═══ TEXTE EXTRAIT ═══
Après quelques autres expériences, je suis finalement revenu au conseil qui avait désormais de belles opportunités pour des profils comme le mien : l’occasion de rejoindre comme cofondateur le cabinet de conseil en innovation Elia, devenu en un temps record un leader côtoyant sur les problématiques de transformation digitale les fameux “big fives” dans les classements faisant foi dans le métier.
De l’avènement de la toile
Internet est utilisé par le grand public depuis 1994, mais n’a réellement connu son essor qu’à partir du milieu des années 2000. Initialement accessible à un nombre réduit d’utilisateurs dans un petit nombre d’entreprises et d’universités, dont Columbia où j’ai passé un été, il aura fallu attendre l’ADSL pour véritablement démocratiser son accès. En 2017, selon Internet World Stats, ce n’était pas moins de 92,6% des Français qui en étaient désormais équipés, là où seuls 14,4% de ces derniers l’étaient en 2000. En 2018, chaque jour, 24,3 millions d’utilisateurs consultaient Internet sur un smartphone, tandis que 32,7 millions utilisaient quotidiennement des applications mobiles.
Mais certaines résistances persistaient toujours face à Internet : le milieu social, le lieu de vie et l’âge, ce que l’on appelle la fracture numérique. Depuis 2013, les gouvernements successifs ont compris l’intérêt de réduire cette fracture en France et ont mis en place une ambition avec le “Plan France Très Haut Débit” (PFTHB).
Internet au service du bien commun
J’ai la chance de joliment vivre de mon travail grâce à Internet. J’ai donc souhaité le rendre à la société et mettre mon expertise acquise dans le secteur privé au service du bien commun et de l’intérêt général, et de là auprès de quoi tout commence : l’éducation qui m’est chère. J’ai donc récemment été coach de start-up d’État au sein de beta.gouv, rattaché au ministère de l’Éducation nationale, en parallèle de mes diverses activités. En un temps court, nous sommes parvenus à lancer un réseau apprenant pour les enseignants de classes à 12 au sein des réseaux d’éducation prioritaires (REP, anciennement appelés ZEP), encore grâce au numérique.
Le confinement, Internet pour tous ?
Mars 2020, nous voilà confinés. Nos vies sociales, nos emplois, l’éducation de nos enfants et nos interactions ne tiennent plus qu’à un fil : celui de la fibre.
═══ DONNÉES AFFICHÉES ═══
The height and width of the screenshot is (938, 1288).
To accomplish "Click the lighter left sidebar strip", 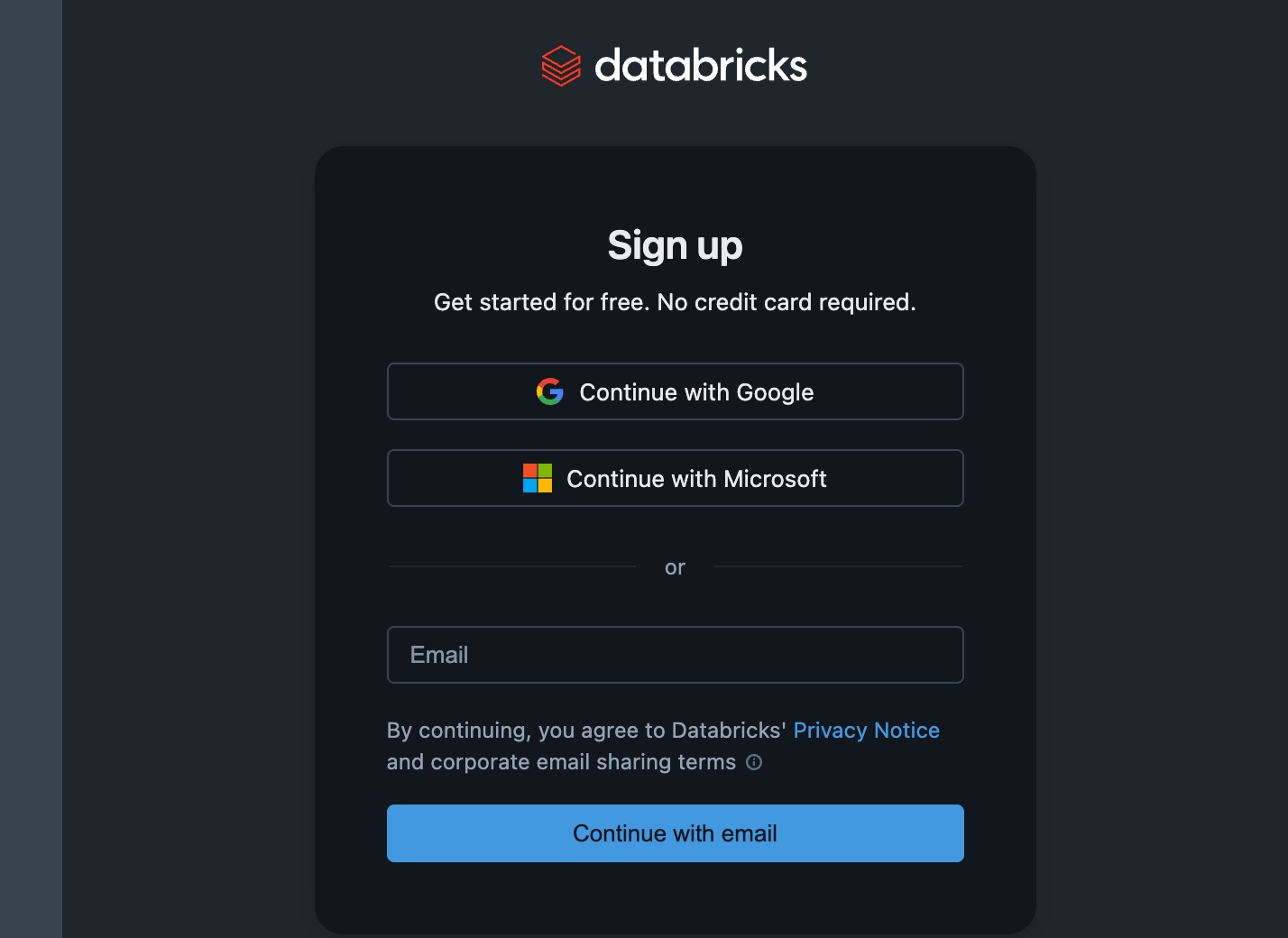I will pyautogui.click(x=31, y=469).
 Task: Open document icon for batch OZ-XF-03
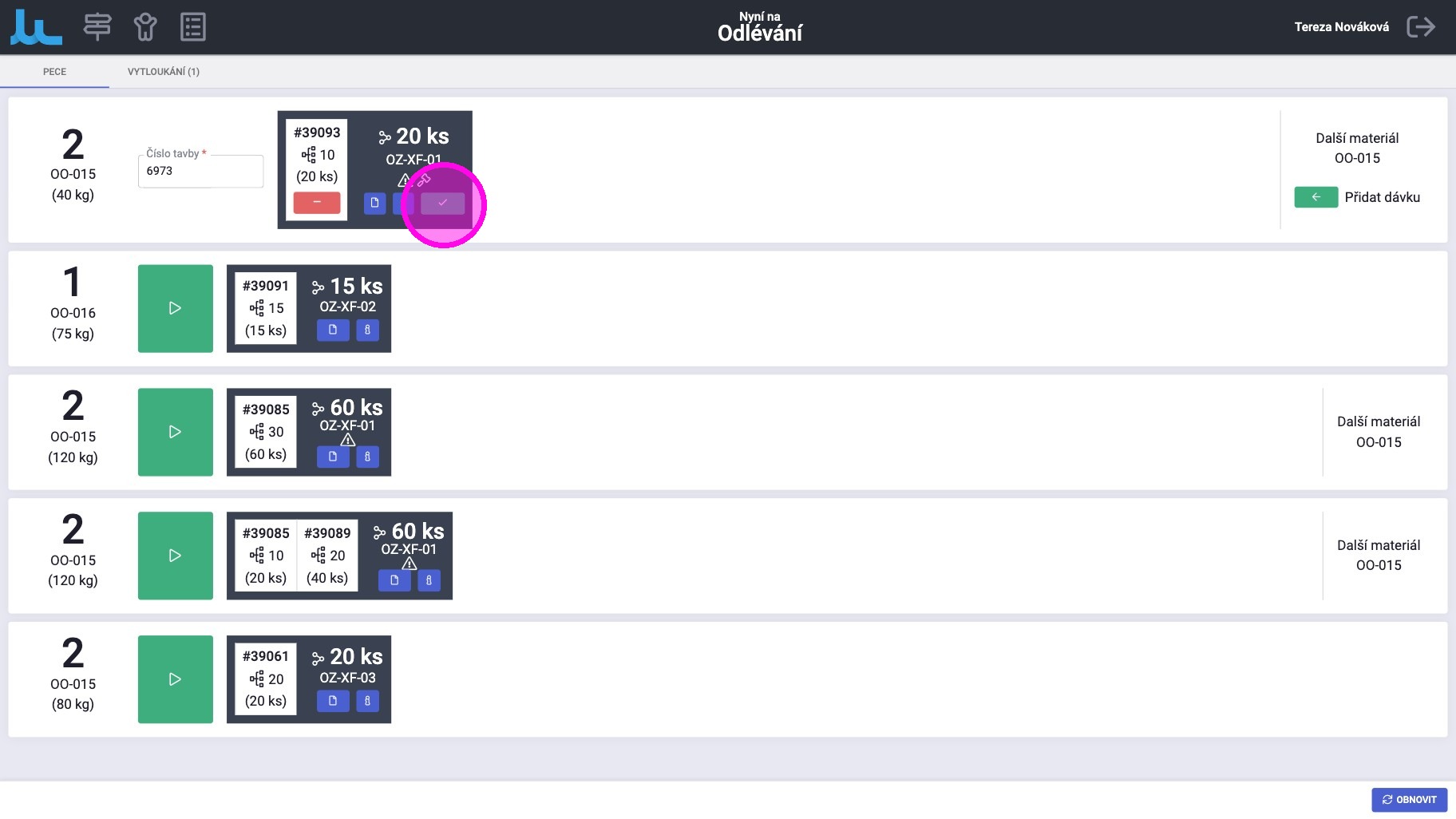pos(333,701)
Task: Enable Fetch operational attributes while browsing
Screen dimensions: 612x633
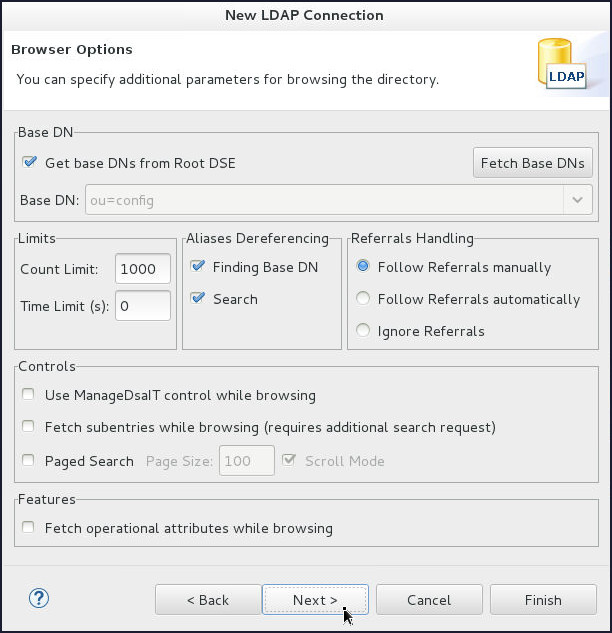Action: (x=29, y=528)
═══
OBJECTIF VISÉ –
Pour chacune des affirmations 1., 2. et 3., dites si elle concorde avec le texte extrait, par oui ou par non, en citant à l’identique les mots du texte qui permettent de trancher.
1. En 2017, 92,6 % des Français étaient équipés d’Internet.
2. Les gouvernements cherchent à réduire la fracture numérique en France depuis 2000.
3. Le réseau apprenant lancé avec beta.gouv s’adresse aux enseignants de classes à 12 en réseaux d’éducation prioritaires.

RÉSULTAT ATTENDU –
1. Oui : « En 2017, selon Internet World Stats, ce n’était pas moins de 92,6% des Français qui en étaient désormais équipés ».
2. Non : « Depuis 2013, les gouvernements successifs ont compris l’intérêt de réduire cette fracture en France ».
3. Oui : « lancer un réseau apprenant pour les enseignants de classes à 12 au sein des réseaux d’éducation prioritaires ».